- YOUR INSTRUCTIONS
Copy each line of the records that contains the word "Toggle".

+ + + + +

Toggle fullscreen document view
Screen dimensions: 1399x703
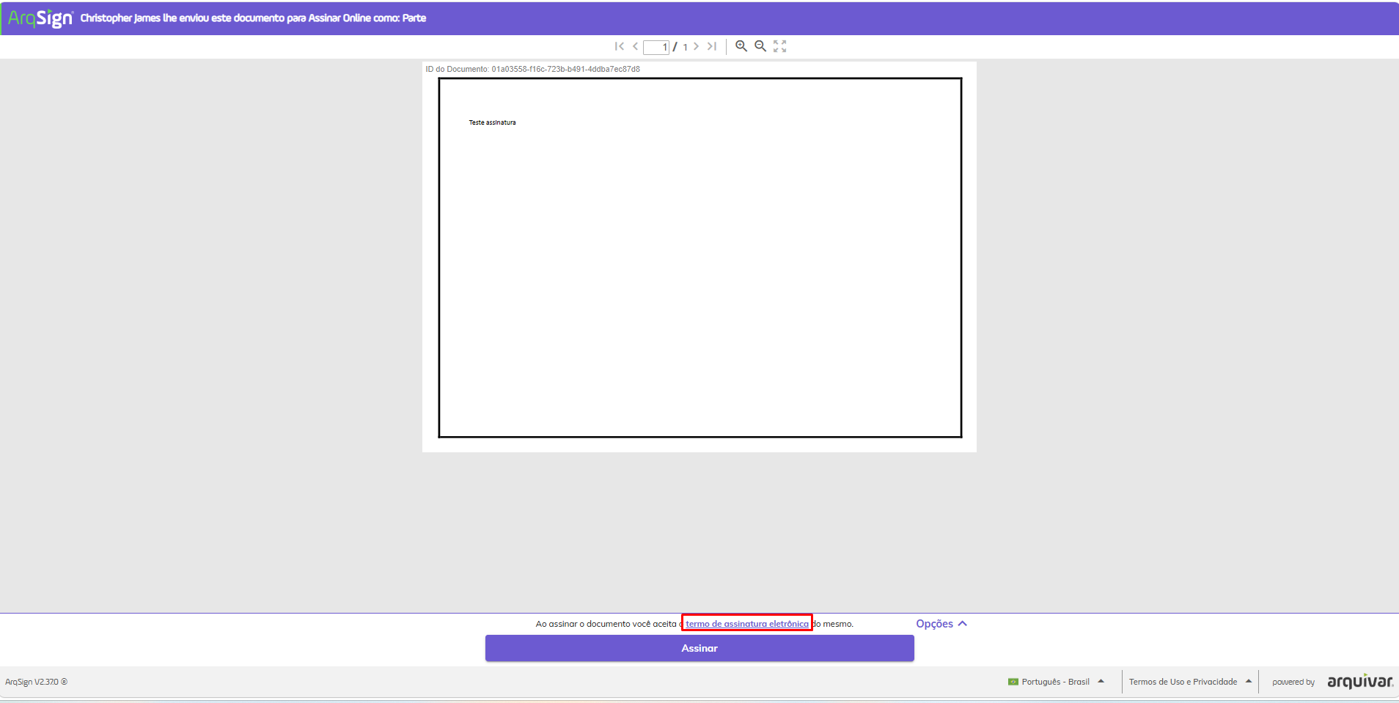[779, 46]

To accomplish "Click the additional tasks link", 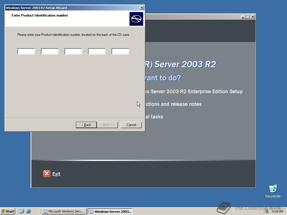I will click(x=154, y=117).
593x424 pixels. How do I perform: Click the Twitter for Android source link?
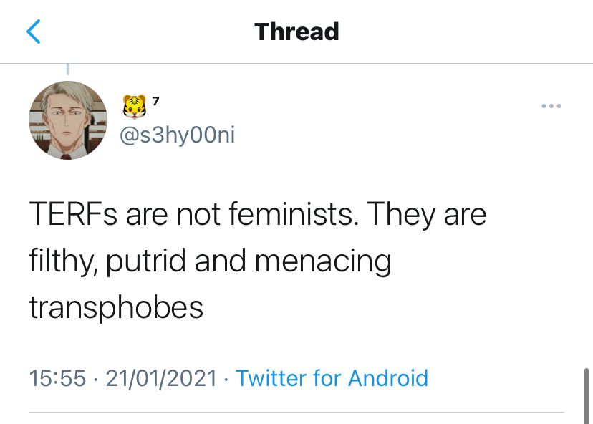(x=332, y=377)

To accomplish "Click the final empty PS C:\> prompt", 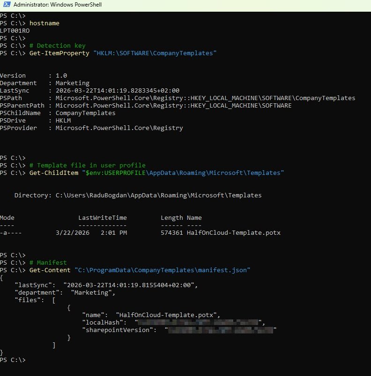I will (x=13, y=360).
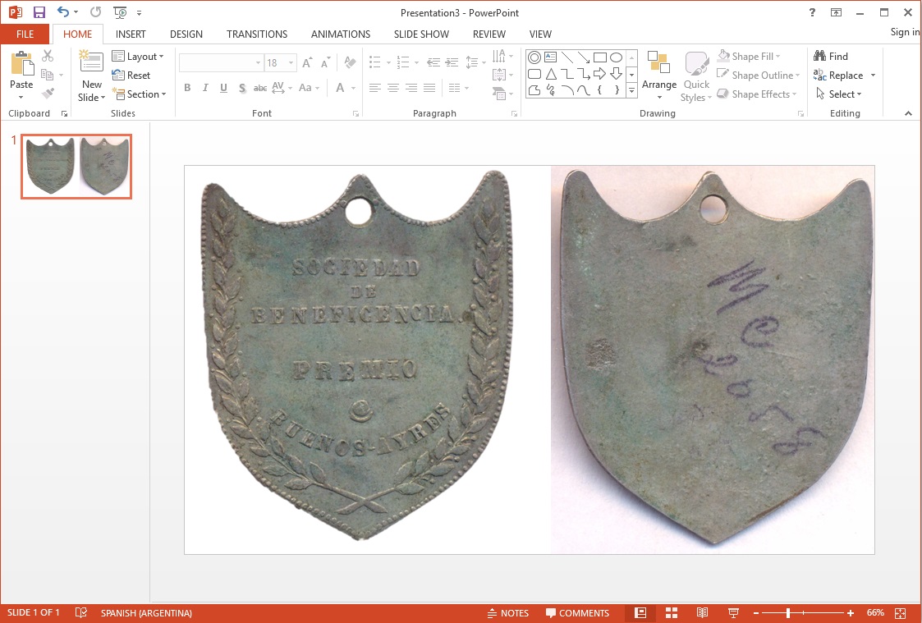
Task: Start Slide Show from status bar icon
Action: coord(733,613)
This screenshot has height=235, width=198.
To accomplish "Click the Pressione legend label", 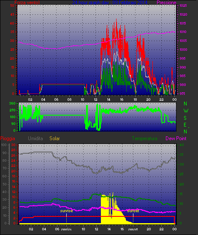I will point(166,3).
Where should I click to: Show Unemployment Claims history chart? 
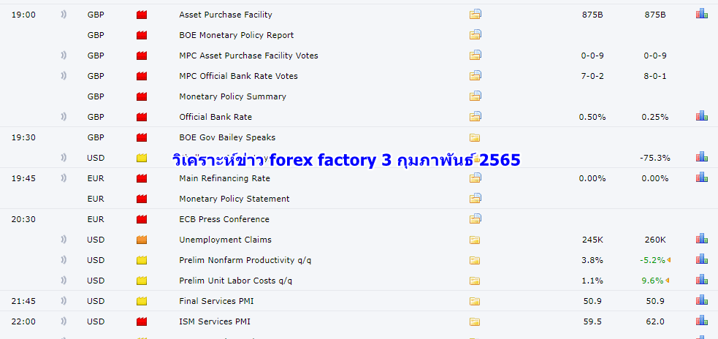[701, 239]
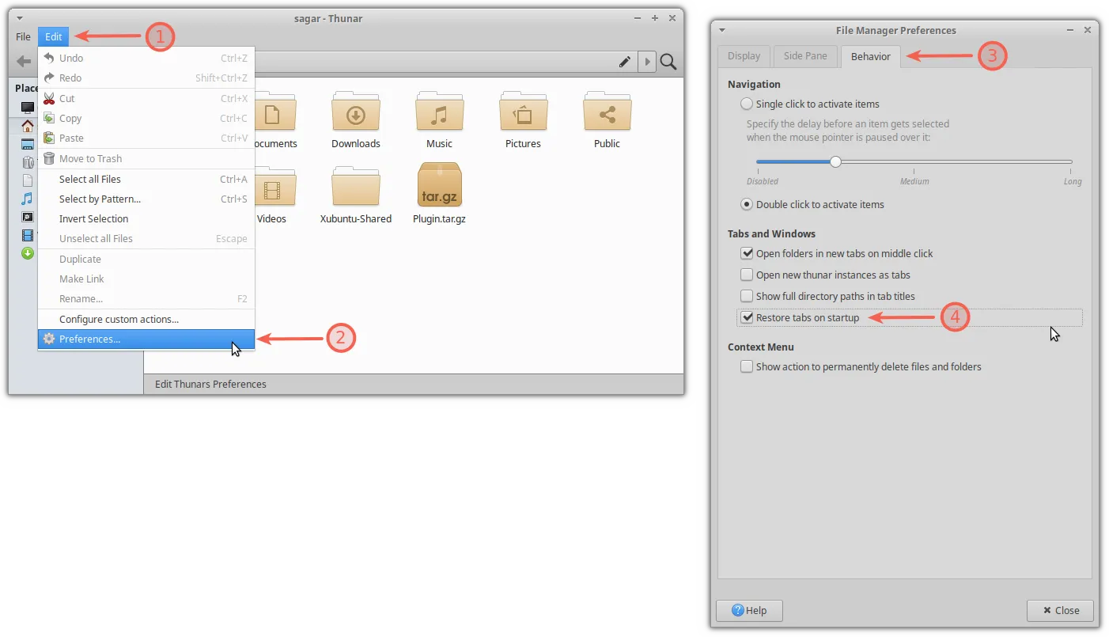Click the Help button
Viewport: 1109px width, 637px height.
coord(749,610)
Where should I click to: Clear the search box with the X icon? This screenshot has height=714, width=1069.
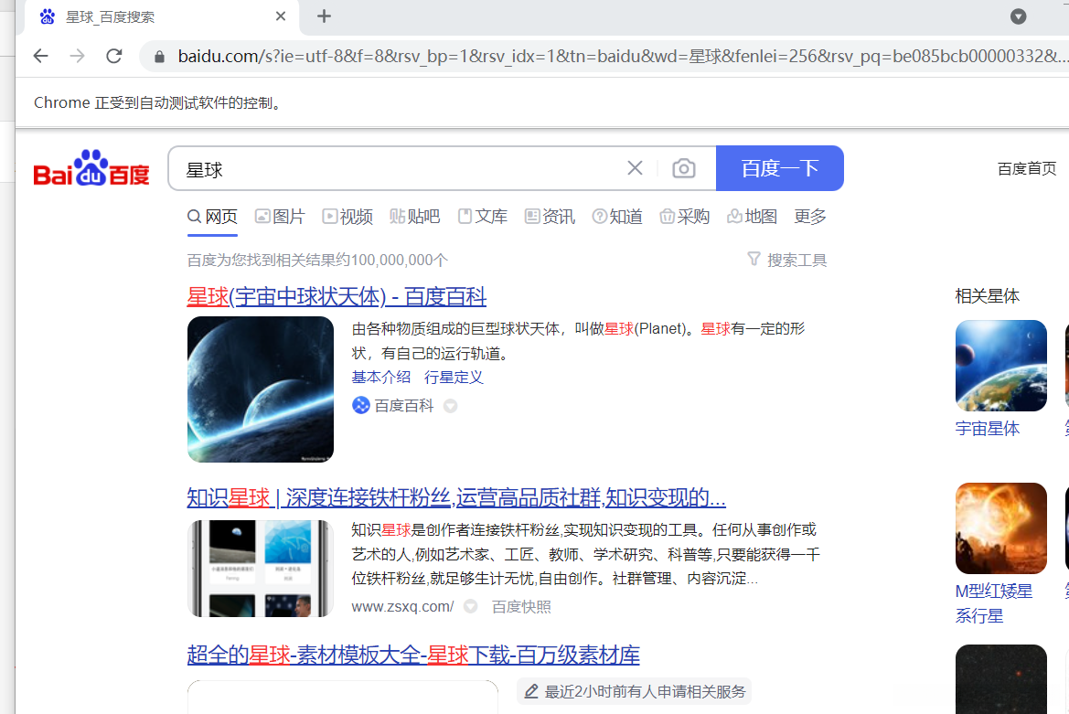click(x=635, y=167)
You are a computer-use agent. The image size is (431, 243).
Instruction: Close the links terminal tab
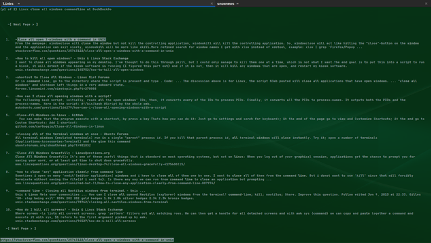211,3
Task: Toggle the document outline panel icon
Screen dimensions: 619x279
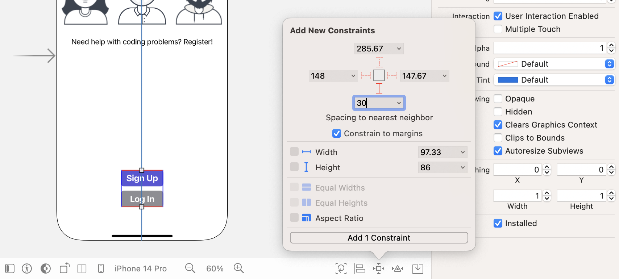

+ + + + +

- YOUR SOLUTION
Toggle fullscreen document view
Task: Toggle the document outline panel icon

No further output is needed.